▸ Entries shown
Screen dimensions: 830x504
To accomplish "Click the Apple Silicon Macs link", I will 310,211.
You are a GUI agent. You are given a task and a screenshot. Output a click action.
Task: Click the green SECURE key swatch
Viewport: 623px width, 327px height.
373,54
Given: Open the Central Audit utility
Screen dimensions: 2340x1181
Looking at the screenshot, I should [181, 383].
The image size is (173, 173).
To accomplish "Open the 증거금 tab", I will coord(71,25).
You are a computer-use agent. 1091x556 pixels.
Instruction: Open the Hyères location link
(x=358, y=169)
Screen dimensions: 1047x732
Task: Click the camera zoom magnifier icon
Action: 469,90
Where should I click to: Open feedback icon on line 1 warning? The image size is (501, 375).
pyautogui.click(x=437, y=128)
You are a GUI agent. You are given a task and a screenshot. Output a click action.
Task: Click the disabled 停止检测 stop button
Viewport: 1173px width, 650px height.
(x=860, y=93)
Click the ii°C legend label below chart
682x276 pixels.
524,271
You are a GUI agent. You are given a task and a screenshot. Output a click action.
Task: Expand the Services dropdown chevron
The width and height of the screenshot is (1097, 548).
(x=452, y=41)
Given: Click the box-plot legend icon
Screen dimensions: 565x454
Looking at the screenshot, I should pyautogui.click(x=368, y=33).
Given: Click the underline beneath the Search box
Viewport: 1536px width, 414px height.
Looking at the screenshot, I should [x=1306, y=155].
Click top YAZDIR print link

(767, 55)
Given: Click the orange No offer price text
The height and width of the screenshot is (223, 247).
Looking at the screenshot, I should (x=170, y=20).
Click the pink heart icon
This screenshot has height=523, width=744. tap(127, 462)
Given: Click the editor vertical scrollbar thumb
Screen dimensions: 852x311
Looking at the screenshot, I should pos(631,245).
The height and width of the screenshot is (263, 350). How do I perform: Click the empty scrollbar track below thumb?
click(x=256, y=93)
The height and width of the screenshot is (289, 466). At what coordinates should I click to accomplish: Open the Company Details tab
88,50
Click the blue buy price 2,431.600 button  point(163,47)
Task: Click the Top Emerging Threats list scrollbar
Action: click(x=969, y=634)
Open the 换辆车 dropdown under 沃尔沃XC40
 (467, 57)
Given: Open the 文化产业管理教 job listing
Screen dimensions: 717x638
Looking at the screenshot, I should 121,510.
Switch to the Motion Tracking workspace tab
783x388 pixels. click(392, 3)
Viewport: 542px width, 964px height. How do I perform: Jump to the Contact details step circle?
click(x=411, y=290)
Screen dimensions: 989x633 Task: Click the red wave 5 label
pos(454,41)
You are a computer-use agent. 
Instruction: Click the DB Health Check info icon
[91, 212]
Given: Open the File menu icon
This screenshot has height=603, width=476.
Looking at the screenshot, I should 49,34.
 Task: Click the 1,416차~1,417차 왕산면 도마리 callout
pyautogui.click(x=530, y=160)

▸ Problem
Give back the full listing above, exactly as it reads.

▸ Answer to this problem
Screen dimensions: 830x504
To accomplish "Click the Apple Silicon Macs link", I will 310,211.
You are a GUI agent. You are given a task and a screenshot. Output a click action.
Task: Click the green SECURE key swatch
Viewport: 623px width, 327px height.
373,54
Given: Open the Central Audit utility
Screen dimensions: 2340x1181
Looking at the screenshot, I should [181, 383].
The image size is (173, 173).
To accomplish "Open the 증거금 tab", I will coord(71,25).
You are a computer-use agent. 1091x556 pixels.
Instruction: Open the Hyères location link
(x=358, y=169)
Screen dimensions: 1047x732
Task: Click the camera zoom magnifier icon
Action: 469,90
Where should I click to: Open feedback icon on line 1 warning? The image size is (501, 375).
pyautogui.click(x=437, y=128)
You are a GUI agent. You are given a task and a screenshot. Output a click action.
Task: Click the disabled 停止检测 stop button
Viewport: 1173px width, 650px height.
(x=860, y=93)
Click the ii°C legend label below chart
682x276 pixels.
524,271
You are a GUI agent. You are given a task and a screenshot. Output a click action.
Task: Expand the Services dropdown chevron
The width and height of the screenshot is (1097, 548).
(x=452, y=41)
Given: Click the box-plot legend icon
Screen dimensions: 565x454
Looking at the screenshot, I should pyautogui.click(x=368, y=33).
Given: Click the underline beneath the Search box
Viewport: 1536px width, 414px height.
Looking at the screenshot, I should [x=1306, y=155].
Click top YAZDIR print link

(767, 55)
Given: Click the orange No offer price text
The height and width of the screenshot is (223, 247).
Looking at the screenshot, I should (x=170, y=20).
Click the pink heart icon
This screenshot has height=523, width=744. tap(127, 462)
Given: Click the editor vertical scrollbar thumb
Screen dimensions: 852x311
Looking at the screenshot, I should pos(631,245).
The height and width of the screenshot is (263, 350). How do I perform: Click the empty scrollbar track below thumb?
click(x=256, y=93)
The height and width of the screenshot is (289, 466). At what coordinates should I click to accomplish: Open the Company Details tab
88,50
Click the blue buy price 2,431.600 button  point(163,47)
Task: Click the Top Emerging Threats list scrollbar
Action: click(x=969, y=634)
Open the 换辆车 dropdown under 沃尔沃XC40
 (467, 57)
Given: Open the 文化产业管理教 job listing
Screen dimensions: 717x638
Looking at the screenshot, I should 121,510.
Switch to the Motion Tracking workspace tab
783x388 pixels. click(392, 3)
Viewport: 542px width, 964px height. How do I perform: Jump to the Contact details step circle?
click(x=411, y=290)
Screen dimensions: 989x633 Task: Click the red wave 5 label
pos(454,41)
You are a computer-use agent. 
Instruction: Click the DB Health Check info icon
[91, 212]
Given: Open the File menu icon
This screenshot has height=603, width=476.
Looking at the screenshot, I should 49,34.
 Task: Click the 1,416차~1,417차 왕산면 도마리 callout
pyautogui.click(x=530, y=160)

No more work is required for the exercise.